The cost of rail is going higher and it will take even longer to build.
That’s the latest projection from federal officials who say the cost for Oahu’s rail project can go up to $8 billion.
The price tag has doubled since the project started in 2008, when it was estimated to cost $4 billion. In 2012, the cost went up to $5 billion, and less than a month ago, it climbed to $6.5 billion. The new finish date is in 2024, two years late.
So what does this mean for the project? Honolulu Authority for Rapid Transportation board members say there could be some drastic changes, or they will need to ask for more money.
Board members say the Federal Transit Administration’s higher projected cost is in part due to the rise in construction and labor costs, as well as other unknowns the project may face.
A spokesperson for the FTA sent KHON2 a statement saying: “… we will work with HART to ensure it is taking every reasonable measure to mitigate cost overruns and minimize the delay in opening the project.” (Read the full statement below.)
So now HART officials have to figure out if they have enough money to finish the project or make drastic changes.
“Over the next 60 to 90 days, we’re going to look at realistically how much money we have to build what kind of system, so we can make a decision whether we stop at Middle Street or do we go halfway to Ala Moana, whether we go all the way to Ala Moana, how many stations,” said HART board member Mike Formby.
“What about fewer cars?” KHON2 asked.
“That’s another option,” Formby replied. “There are many options, but first we want to figure out what we can do for the money that we expect to have.”
HART chairwoman Colleen Hanabusa says all options are on the table because federal officials are now willing to consider changes without pulling their funding.
“That’s a major change from before when they said no, we’re not going to look at anything short of what you, the City and County of Honolulu said that you were going to build,” she said.
But Hanabusa adds that any substantial savings will have to come from making changes in the guideway. Cutting down the number of stations probably won’t be enough.
She says the cost of building nine remaining stations stands at $250 million, “so when you look at that, if you’re going to try to get to some figure to finish the guideway, the stations themselves do not give us as much relief as you’d think. It’s the guideway that costs the most, so we have to look at that.”
Another option is to get more money, but Hanabusa says it seems unlikely that the state legislature will approve another extension of the general excise tax, considering lawmakers told HART not to ask for more money when they approved the extension this past session.
“Are you ruling out asking the legislature for more money or another extension?” KHON2 asked.
“We never rule out anything,” Hanabusa said. “It doesn’t mean we’re going to be successful, but I’ve always taken the position, all they can say is no when you ask.”
The H-3 Freeway faced similar cost overruns and project delays. The initial estimated cost for the 16-mile stretch of freeway in 1963 was $250 million.
When it was finally completed in 1997, it cost $1.23 billion.

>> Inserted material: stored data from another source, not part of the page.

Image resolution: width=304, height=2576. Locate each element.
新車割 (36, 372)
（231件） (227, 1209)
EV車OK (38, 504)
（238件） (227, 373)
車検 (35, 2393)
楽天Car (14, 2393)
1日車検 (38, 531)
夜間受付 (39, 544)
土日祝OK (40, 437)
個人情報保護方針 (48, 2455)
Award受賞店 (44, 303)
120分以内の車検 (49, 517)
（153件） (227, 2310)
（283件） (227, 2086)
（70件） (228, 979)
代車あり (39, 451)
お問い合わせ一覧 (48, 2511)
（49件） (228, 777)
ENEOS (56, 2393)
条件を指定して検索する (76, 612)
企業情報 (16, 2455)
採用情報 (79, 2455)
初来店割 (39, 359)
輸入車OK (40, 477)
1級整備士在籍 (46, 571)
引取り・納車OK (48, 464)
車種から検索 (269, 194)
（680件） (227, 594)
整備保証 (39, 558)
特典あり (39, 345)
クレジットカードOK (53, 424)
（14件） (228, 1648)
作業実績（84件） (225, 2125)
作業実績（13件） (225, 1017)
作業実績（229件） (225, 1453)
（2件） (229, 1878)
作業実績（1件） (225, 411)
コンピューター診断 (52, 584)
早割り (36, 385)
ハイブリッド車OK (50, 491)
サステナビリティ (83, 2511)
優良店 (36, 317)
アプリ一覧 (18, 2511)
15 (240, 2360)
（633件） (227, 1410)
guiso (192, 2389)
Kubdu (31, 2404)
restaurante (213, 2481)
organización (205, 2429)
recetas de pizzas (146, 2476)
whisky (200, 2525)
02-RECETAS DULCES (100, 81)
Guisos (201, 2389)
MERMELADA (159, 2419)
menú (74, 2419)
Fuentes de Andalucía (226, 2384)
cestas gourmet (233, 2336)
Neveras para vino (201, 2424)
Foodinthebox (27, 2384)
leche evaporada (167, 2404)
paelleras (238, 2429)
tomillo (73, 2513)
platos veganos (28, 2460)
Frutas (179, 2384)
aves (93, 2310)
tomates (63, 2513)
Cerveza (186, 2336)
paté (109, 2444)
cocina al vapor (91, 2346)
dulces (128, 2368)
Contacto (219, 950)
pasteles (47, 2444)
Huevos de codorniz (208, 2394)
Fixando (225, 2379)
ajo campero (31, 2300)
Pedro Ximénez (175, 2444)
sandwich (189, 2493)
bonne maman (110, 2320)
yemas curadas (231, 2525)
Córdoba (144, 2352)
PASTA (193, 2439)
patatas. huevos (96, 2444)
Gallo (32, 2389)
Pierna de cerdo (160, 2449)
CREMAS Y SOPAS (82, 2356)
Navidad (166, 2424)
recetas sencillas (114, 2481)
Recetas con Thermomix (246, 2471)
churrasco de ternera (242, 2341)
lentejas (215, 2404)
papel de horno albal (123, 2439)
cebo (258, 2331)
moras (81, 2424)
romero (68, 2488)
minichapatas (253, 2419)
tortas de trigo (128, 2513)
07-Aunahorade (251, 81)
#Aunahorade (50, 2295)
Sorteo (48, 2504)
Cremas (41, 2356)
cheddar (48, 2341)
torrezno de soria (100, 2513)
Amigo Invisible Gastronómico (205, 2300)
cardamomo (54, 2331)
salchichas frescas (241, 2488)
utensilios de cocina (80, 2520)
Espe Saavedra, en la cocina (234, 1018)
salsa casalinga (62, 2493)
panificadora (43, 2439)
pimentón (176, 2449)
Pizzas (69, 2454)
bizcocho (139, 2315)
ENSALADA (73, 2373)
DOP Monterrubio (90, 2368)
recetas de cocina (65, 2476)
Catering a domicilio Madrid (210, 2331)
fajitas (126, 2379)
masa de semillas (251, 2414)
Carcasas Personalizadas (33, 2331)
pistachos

The delays and run-up price tag were mainly due to protests and court battles.
At the time, the H-3 Freeway was the most expensive freeway per mile in the United States.
The following statement was provided by the FTA:
The Federal Transit Administration (FTA) has conducted a risk assessment of the Honolulu Rail Project cost and schedule. While the draft risk assessment has identified a significant funding gap in the total project cost, we will work with the Honolulu Authority for Rapid Transportation (HART) to determine if revisions are required before we finalize the assessment. In addition, we will work with HART to ensure it is taking every reasonable measure to mitigate cost overruns and minimize the delay in opening the project.
The Full Funding Grant Agreement (FFGA) for the Honolulu Rail Project, signed by FTA and the City and County of Honolulu in 2012, has a total project budget of $5.1 billion, which includes $1.55 billion in FTA Capital Investment Grant program (New Starts) funds. During the past year, Hawaii state and Honolulu City Council actions have increased the non-federal funding available to support a total project budget of $6.8 billion. FTA’s draft risk assessment identifies a significant remaining funding gap beyond $6.8 billion of approximately $900 million to $1.2 billion. Keep in mind the estimated date of completion for the project is December 2024.
As stated previously, FTA has not yet released the FY2015 and FY2016 funding increments for the Honolulu rail project. Until FTA receives and approves a revised project cost estimate, schedule, and financial plan which includes a commitment of all of the local funds needed to cover that cost estimate, FTA cannot award the FY2015 or FY2016 increments of New Starts (Section 5309) funds under the terms of the Full Funding Grant Agreement.